Brezis' exercise 8.27.6: how to characterize the solution of the ODE $-u'' + u-\lambda_0 u(0)=f$?

Question

Let $I$ be the open interval $(-1, 1)$. Consider the bilinear form on $H^1_0 (I)$ $$ a(u, v) = \int_I [ u'v' + uv + \lambda u(0) v], $$ where $\lambda \in \mathbb R$ is fixed.
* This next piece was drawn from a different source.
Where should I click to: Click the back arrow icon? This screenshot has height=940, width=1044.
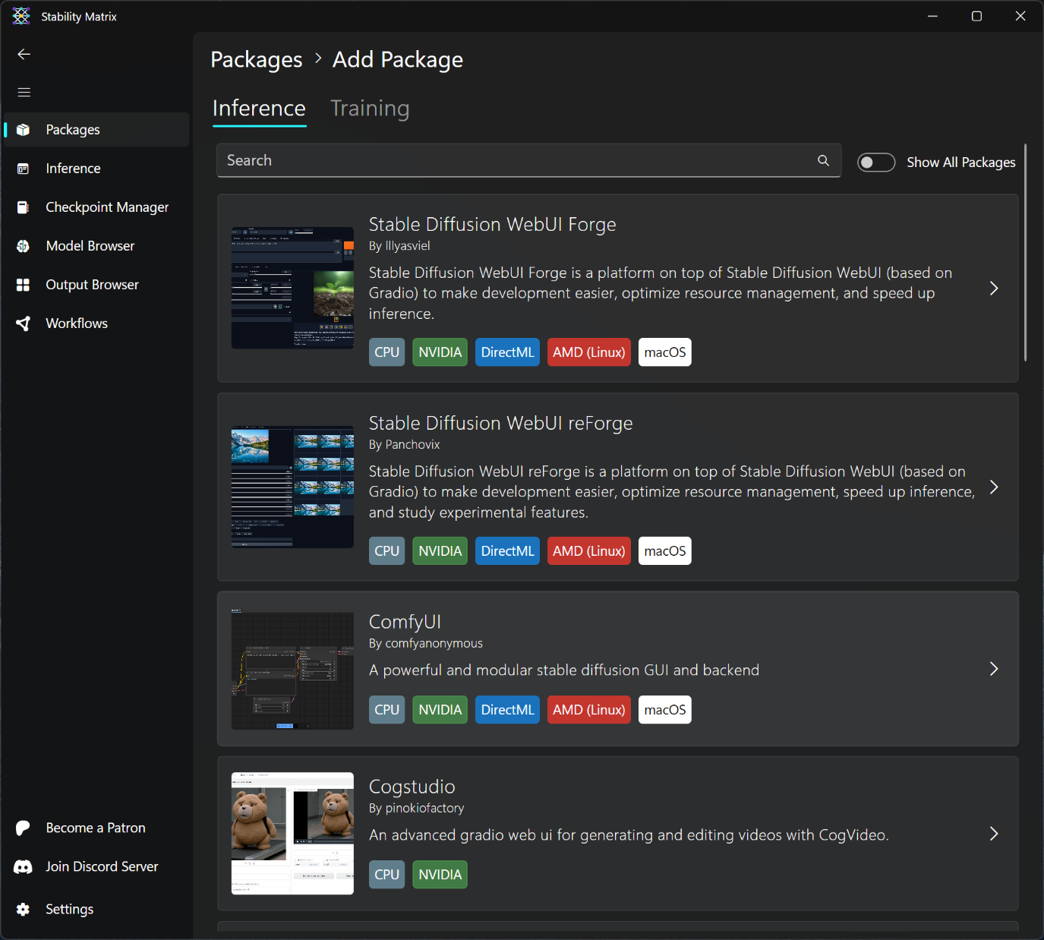[24, 54]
I am trying to solve a problem in Brezis' Functional Analysis

Exercise 8.27

1. Check that $a(u, v)$ is a continuous bilinear form on $H_0^1(I)$.

2. Prove that if $|\lambda|<\sqrt{2}$, the bilinear form $a$ is coercive.
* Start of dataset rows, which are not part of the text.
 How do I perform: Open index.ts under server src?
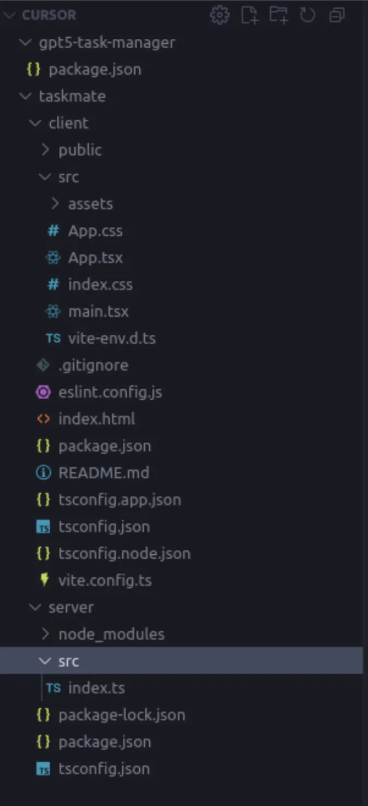coord(97,688)
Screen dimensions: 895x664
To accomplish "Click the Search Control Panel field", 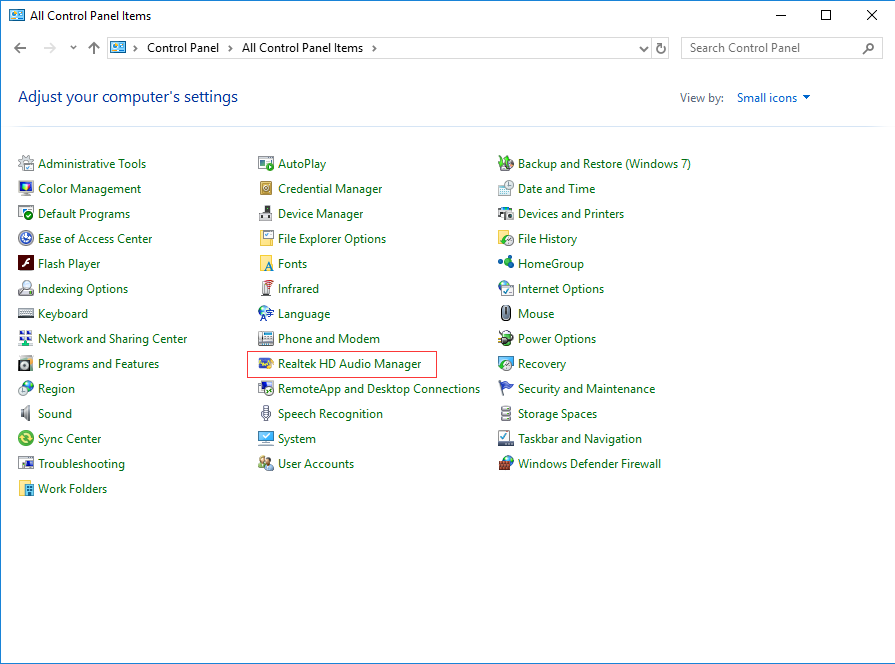I will coord(781,48).
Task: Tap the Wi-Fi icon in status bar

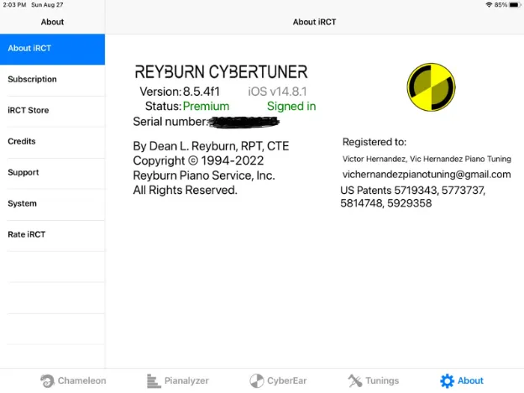Action: pyautogui.click(x=488, y=5)
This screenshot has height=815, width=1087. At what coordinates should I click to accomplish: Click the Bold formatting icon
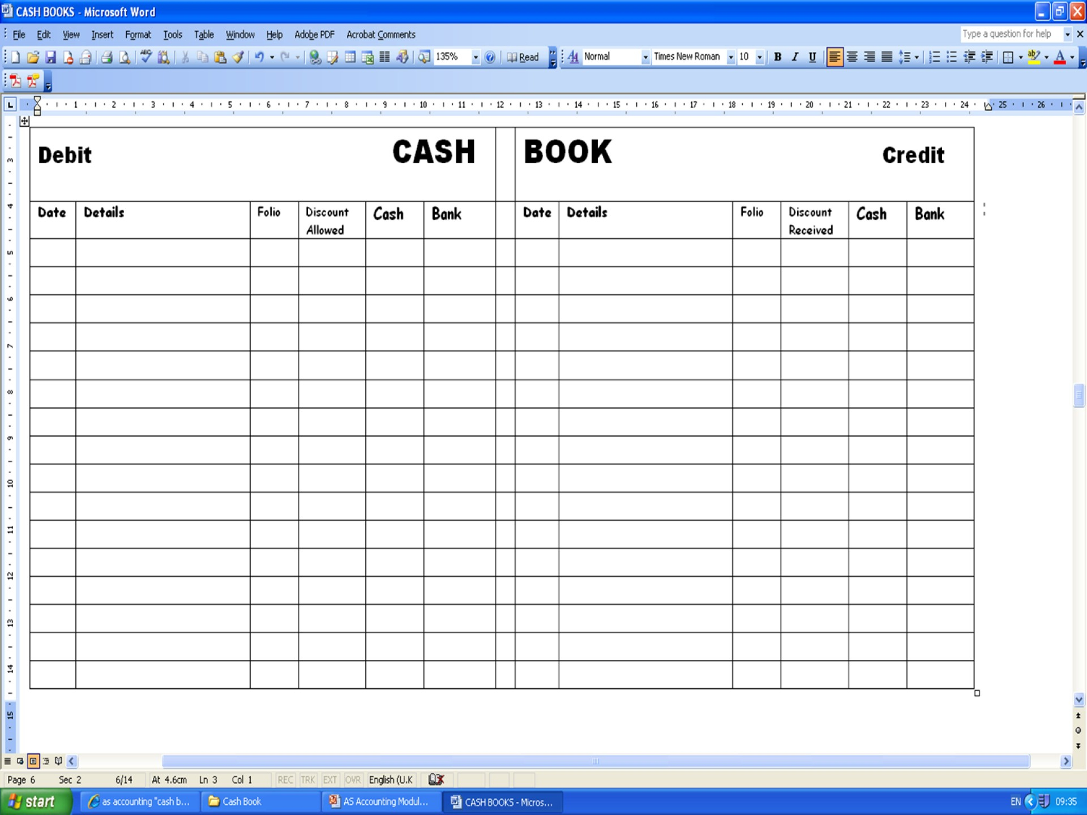click(x=776, y=57)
3. Deduce that if $|\lambda|<\sqrt{2}$, then for every $f \in L^2(I)$ there exists a unique solution $u \in H^2(I) \cap H_0^1(I)$ of the problem $$ (1) \quad \begin{cases} -u'' + u-\lambda u(0)=f \quad \text {on} \quad I, \\ u(-1)=u(1)=0. \end{cases} $$

4. Prove that there exists a unique value $\lambda=\lambda_0 \in \mathbb{R}$, to be determined explicitly, such that the problem $$ (2) \quad \begin{cases} -u'' + u=\lambda u(0) \quad \text {on} \quad I, \\ u(-1)=u(1)=0. \end{cases} $$ admits a solution $u \not \equiv 0$.
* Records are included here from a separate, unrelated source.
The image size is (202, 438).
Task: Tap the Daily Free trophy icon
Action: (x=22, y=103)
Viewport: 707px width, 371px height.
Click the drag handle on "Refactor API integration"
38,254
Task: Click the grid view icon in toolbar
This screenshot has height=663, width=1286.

5. Prove that if $\lambda \neq \lambda_0$, then for every $f \in L^2(I)$ there exists a unique solution $u \in H^2(I) \cap H_0^1(I)$ of $(1)$.

6. Analyze completely problem (1) when $\lambda=\lambda_0$.

In my below attempt of (6.), a necessary condition for $(1)$ to have a solution (in case $\lambda=\lambda_0$) is $(Sf)(0)=0$. Could you elaborate on how to completely describe the solutions of $(1)$?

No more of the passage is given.